Jean Derrida : La Naissance du corps (Plotin, Protius, Damascius)

Ce livre traite de l’opposition âme/corps tel qu’elle a été comprise par les néoplatoniciens de l’Antiquité, et montre comment, dans leur pensée, l’âme et le corps se déterminent et s’impliquent mutuellement. Les questions impliquées par ce thème sont peut-être plus prégnantes aujourd’hui qu’à l’époque où les néoplatoniciens les ont abordées : la vie du corps et la pensée sont-elles le prolongement l’une de l’autre ? Sommes-nous inconditionnellement humains ? L’humanité qui se définit comme vie douée de raison nous détermine-t-elle intégralement ?

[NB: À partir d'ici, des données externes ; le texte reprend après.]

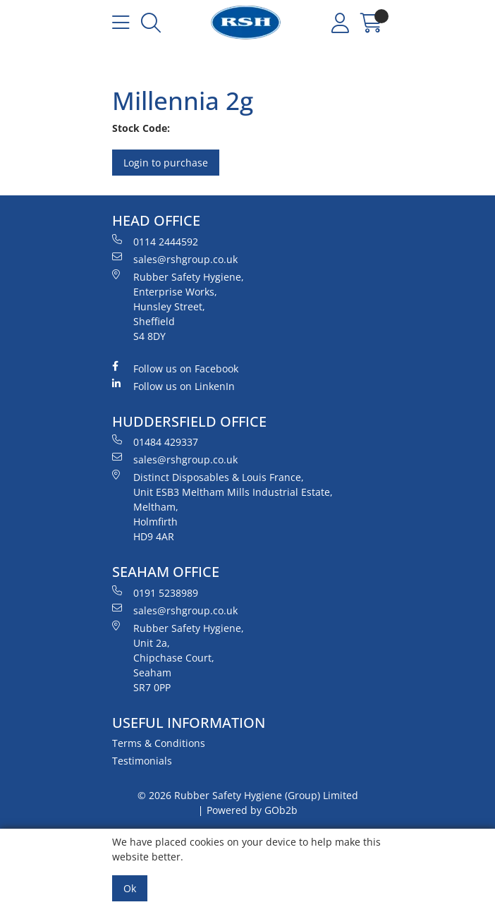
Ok (129, 888)
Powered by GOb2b (252, 810)
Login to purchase (165, 162)
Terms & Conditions (158, 743)
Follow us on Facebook (175, 368)
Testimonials (142, 760)
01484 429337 (155, 441)
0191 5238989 (155, 592)
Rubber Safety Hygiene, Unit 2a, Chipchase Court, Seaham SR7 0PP (178, 657)
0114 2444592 (155, 241)
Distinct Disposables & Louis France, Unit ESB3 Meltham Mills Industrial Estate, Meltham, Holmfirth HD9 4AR (222, 506)
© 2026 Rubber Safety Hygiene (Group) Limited (248, 795)
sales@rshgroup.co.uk (175, 259)
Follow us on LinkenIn (173, 386)
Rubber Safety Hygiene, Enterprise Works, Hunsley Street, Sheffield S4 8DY (178, 306)
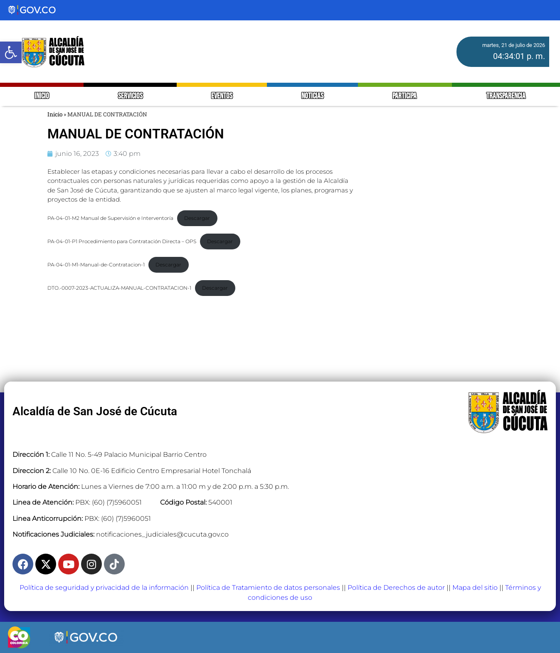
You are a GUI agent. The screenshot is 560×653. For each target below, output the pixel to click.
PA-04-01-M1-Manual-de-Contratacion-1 (96, 264)
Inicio (54, 114)
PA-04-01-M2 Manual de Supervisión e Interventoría (110, 218)
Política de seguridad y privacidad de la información (104, 587)
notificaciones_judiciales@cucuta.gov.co (162, 534)
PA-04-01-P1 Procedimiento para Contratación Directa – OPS (121, 241)
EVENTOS (221, 96)
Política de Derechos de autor (396, 587)
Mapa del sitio (475, 587)
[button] (11, 52)
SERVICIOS (130, 96)
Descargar (197, 218)
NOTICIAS (312, 96)
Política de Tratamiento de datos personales (268, 587)
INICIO (42, 96)
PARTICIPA (405, 96)
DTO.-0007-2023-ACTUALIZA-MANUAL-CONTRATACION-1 (119, 288)
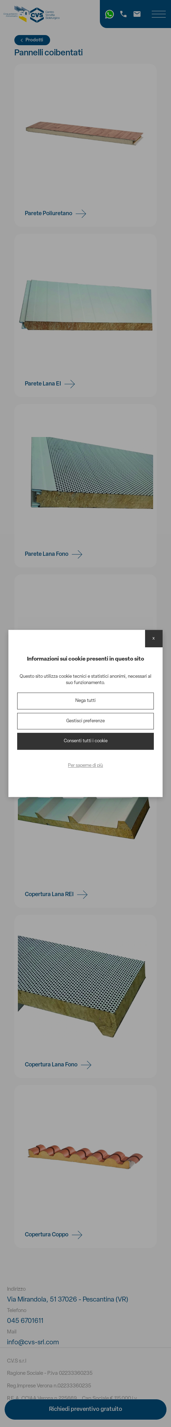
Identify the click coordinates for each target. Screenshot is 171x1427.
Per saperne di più (85, 765)
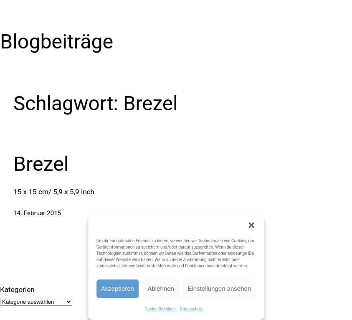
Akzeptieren (117, 288)
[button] (251, 225)
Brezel (41, 164)
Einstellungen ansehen (219, 288)
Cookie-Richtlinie (160, 309)
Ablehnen (161, 288)
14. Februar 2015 (37, 213)
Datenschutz (191, 309)
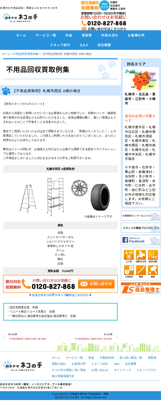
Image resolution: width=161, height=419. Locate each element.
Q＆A (84, 44)
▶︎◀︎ (60, 295)
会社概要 (104, 44)
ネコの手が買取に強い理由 (69, 370)
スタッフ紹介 (60, 44)
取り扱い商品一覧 (131, 357)
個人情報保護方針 (63, 376)
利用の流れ (109, 35)
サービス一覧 (46, 35)
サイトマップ (122, 370)
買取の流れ (59, 363)
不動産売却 (107, 357)
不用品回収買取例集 (26, 53)
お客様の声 (136, 35)
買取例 (87, 35)
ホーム (21, 35)
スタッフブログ (146, 370)
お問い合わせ (99, 370)
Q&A (116, 363)
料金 (69, 35)
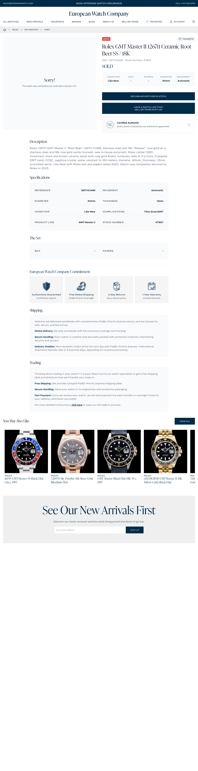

Ce thème est suivi dans les lectures néoplatoniciennes du mythe de la République de Platon. Dans ce récit eschatologique l’âme est séparée du corps par la mort, mais elle est aussi montrée choisissant un corps, allant vers lui et désirant y vivre, car la fin du mythe est la naissance.
On commence par aborder la question de la possibilité même du récit eschatologique et de sa vérité, qui a été explicitement mise en question par Plotin et par Proclus. Puis le lieu central du mythe est exploré : ce lieu est un croisement et un passage, la forme même de l’âme pour Proclus, et une image ou une récapitulation du thème que l’on suit. Ce sont ensuite les conditions de notre humanité qui sont interrogées avec Plotin, car les âmes du mythe ne choisissent pas seulement des vies humaines, mais aussi des vies d’animaux. Enfin on suivra la lecture que font Plotin et Damascius du désir qui conduit les âmes vers des corps, et de la naissance même de ces âmes dans le corps, fin et achèvement du mythe.